Finance Minister Tito Mboweni is acutely aware of this but has been unable to force these through, for purely political reasons. Having lost the ability to deliver on their promise of a better life for all, the ANC has opted to deliver a better life for connected cronies to shore up their political support, at the expense of the majority.

So the DA will be tabling every one of the most critical reform measures in Parliament and will press ahead with this reform agenda where we are in government. With significant support for these reforms on the opposition benches, only about one-third of ANC MPs will need to support them, to get them pushed through.

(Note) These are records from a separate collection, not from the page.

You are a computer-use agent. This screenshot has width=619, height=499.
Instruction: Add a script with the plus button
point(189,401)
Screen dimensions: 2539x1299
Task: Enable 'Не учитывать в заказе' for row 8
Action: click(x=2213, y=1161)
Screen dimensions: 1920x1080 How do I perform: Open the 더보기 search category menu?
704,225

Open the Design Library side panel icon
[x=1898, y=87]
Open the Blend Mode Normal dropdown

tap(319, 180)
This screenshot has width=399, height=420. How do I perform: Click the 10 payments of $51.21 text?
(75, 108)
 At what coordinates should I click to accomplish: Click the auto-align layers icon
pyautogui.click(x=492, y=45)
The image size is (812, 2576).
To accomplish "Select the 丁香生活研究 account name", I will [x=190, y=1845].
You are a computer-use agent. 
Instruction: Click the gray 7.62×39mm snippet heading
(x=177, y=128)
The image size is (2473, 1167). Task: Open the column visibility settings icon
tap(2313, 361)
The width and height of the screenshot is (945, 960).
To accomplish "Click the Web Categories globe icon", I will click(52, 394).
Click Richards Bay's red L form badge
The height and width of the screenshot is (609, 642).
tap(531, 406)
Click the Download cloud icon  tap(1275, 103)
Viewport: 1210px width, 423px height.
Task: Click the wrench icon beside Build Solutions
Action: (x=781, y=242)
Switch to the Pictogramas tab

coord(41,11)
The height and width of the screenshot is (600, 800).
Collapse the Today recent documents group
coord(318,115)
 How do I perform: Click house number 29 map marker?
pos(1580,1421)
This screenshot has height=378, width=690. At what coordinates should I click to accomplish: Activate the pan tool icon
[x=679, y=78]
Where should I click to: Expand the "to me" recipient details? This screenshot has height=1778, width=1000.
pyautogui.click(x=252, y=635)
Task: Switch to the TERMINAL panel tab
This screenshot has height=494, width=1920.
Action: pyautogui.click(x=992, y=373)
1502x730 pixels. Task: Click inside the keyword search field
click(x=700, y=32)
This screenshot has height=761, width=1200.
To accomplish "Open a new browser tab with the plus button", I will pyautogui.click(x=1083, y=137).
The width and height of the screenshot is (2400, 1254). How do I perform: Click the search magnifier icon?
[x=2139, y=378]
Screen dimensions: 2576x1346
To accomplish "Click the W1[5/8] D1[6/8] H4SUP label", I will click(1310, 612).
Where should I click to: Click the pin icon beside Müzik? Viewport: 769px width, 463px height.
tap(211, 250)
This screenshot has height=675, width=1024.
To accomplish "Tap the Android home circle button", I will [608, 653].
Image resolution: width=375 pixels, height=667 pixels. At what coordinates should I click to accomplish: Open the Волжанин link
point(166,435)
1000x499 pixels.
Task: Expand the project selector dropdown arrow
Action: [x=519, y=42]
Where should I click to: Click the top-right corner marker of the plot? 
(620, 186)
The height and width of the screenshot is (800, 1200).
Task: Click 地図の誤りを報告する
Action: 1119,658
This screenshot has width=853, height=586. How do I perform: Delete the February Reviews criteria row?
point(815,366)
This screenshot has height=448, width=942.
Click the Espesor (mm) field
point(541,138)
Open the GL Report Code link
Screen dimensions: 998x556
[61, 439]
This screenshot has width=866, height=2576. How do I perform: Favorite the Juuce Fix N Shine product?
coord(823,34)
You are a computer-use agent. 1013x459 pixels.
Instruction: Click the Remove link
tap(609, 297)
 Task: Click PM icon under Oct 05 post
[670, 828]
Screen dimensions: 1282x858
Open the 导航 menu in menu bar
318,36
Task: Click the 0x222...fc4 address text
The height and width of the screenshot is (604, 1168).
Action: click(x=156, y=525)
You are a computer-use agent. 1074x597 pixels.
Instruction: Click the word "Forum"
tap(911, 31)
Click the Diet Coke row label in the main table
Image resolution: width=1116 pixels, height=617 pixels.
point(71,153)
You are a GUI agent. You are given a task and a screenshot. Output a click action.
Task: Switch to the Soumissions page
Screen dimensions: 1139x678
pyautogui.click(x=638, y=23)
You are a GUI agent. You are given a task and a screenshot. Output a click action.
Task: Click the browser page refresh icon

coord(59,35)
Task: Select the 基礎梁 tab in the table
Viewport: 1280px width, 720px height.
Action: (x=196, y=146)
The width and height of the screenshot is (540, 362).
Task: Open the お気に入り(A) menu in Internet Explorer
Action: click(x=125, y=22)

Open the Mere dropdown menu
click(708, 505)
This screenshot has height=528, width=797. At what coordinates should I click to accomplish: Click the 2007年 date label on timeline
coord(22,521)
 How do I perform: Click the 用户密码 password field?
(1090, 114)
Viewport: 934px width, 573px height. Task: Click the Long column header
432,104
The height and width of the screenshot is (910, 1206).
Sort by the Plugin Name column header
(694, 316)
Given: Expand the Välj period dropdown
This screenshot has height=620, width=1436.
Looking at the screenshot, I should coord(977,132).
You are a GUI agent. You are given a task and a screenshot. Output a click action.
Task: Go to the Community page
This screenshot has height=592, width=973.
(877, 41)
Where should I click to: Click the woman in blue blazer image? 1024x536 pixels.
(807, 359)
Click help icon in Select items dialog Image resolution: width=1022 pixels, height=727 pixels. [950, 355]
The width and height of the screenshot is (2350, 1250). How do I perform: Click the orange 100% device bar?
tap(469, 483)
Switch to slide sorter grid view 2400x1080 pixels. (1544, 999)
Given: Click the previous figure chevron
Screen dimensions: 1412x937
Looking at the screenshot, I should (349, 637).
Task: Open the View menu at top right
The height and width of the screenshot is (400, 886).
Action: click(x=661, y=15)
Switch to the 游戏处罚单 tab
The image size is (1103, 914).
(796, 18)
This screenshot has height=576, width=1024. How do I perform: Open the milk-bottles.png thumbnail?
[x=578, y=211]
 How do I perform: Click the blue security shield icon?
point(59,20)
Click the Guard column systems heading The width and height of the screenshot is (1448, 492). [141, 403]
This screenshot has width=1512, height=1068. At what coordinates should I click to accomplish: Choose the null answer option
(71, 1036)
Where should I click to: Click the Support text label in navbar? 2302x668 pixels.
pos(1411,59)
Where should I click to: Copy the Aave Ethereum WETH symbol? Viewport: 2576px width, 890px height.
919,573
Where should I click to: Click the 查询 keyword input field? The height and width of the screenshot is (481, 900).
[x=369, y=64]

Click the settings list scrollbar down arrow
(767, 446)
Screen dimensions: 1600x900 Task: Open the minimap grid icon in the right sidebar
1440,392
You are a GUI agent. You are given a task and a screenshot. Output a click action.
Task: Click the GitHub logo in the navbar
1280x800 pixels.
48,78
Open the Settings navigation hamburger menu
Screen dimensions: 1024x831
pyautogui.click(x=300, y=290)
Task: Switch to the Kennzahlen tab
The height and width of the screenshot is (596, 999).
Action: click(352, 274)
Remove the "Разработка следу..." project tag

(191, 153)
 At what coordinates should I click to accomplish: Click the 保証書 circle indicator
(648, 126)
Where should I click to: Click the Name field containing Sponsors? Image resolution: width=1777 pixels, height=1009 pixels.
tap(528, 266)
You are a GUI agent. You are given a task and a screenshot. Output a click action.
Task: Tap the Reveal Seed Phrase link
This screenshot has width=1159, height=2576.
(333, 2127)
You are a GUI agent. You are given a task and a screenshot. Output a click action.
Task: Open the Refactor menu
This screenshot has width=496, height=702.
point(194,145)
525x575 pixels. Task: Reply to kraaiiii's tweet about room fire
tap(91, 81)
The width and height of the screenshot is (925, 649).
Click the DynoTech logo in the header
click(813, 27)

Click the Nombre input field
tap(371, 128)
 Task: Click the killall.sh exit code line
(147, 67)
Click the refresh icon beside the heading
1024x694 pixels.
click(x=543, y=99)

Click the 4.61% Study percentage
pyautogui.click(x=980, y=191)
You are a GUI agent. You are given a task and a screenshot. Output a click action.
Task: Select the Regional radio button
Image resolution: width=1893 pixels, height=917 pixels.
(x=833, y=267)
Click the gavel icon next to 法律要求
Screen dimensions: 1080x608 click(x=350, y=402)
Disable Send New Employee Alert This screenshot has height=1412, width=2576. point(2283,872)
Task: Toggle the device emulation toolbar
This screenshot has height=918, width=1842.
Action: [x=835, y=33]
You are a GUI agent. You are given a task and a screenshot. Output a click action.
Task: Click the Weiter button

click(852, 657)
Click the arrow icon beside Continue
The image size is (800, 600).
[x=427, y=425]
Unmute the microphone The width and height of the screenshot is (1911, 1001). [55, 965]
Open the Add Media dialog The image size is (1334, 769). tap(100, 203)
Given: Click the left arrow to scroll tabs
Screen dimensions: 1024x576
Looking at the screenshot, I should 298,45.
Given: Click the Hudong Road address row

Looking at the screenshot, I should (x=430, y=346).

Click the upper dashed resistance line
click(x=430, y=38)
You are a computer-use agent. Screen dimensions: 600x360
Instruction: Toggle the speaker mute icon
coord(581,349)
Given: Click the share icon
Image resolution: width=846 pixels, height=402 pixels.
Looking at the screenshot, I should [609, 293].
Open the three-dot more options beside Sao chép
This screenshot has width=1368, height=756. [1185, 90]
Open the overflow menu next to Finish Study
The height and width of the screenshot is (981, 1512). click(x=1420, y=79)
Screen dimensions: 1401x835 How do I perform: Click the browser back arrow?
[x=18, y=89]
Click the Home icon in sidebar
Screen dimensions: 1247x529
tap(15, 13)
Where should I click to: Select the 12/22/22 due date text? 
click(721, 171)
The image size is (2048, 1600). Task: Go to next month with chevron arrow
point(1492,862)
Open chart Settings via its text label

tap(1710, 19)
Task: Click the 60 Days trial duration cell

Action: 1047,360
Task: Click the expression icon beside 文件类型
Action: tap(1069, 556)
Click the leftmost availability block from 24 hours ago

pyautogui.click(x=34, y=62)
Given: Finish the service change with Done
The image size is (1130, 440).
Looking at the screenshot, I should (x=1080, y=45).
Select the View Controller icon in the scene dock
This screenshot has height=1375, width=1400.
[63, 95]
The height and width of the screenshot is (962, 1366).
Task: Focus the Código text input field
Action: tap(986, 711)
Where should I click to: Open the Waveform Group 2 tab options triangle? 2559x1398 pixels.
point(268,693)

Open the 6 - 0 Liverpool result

A faster-growing economy has incredible power to reverse our economic fortunes. It would bend our unemployment trajectory, which is now at 42.6%, and grow tax revenues without increasing tax rates. Economic growth of just 1.5 percentage points above our current average growth rate will resolve our national debt crisis.

Along with economic reforms to unlock growth, we also need a budget that gets debt under control in the earliest possible time. The DA’s Alternative Budget:

  • Allows for a fully-funded vaccine rollout of R35bn.
  • Allows for inflationary increases in social grants, health and education.
  • Protects working families from higher taxes.
  • Protects wages for frontline public sector workers – who are poorly paid relative to middle and senior management officials.
  • Stops bailouts to failing state companies such as SAA, Eskom and the Land Bank.
  • Allows R250m to help cities procure independent power responsibly.

It is never easy to cut budgets, but it is far less painful than allowing SA to descend into a full-blown debt crisis. So the DA proposes the following spending cuts:

  • By freezing nominal public wages at the October 2020 limits.
  • By reducing the number of managerial posts in the civil service, through retrenchments and a hiring freeze until the number is down by 9000 – roughly a third.
  • By freezing nominal budgets of departments other than those that protect the poorest and most vulnerable.

The DA is the only party that South Africans can rely on to build a more prosperous country for poor people today and for future generations. A vote for the DA in the 2021 local government elections will be a vote for growth and sustainability – and for Albert Einstein’s logic that the sooner you get debt under control the better.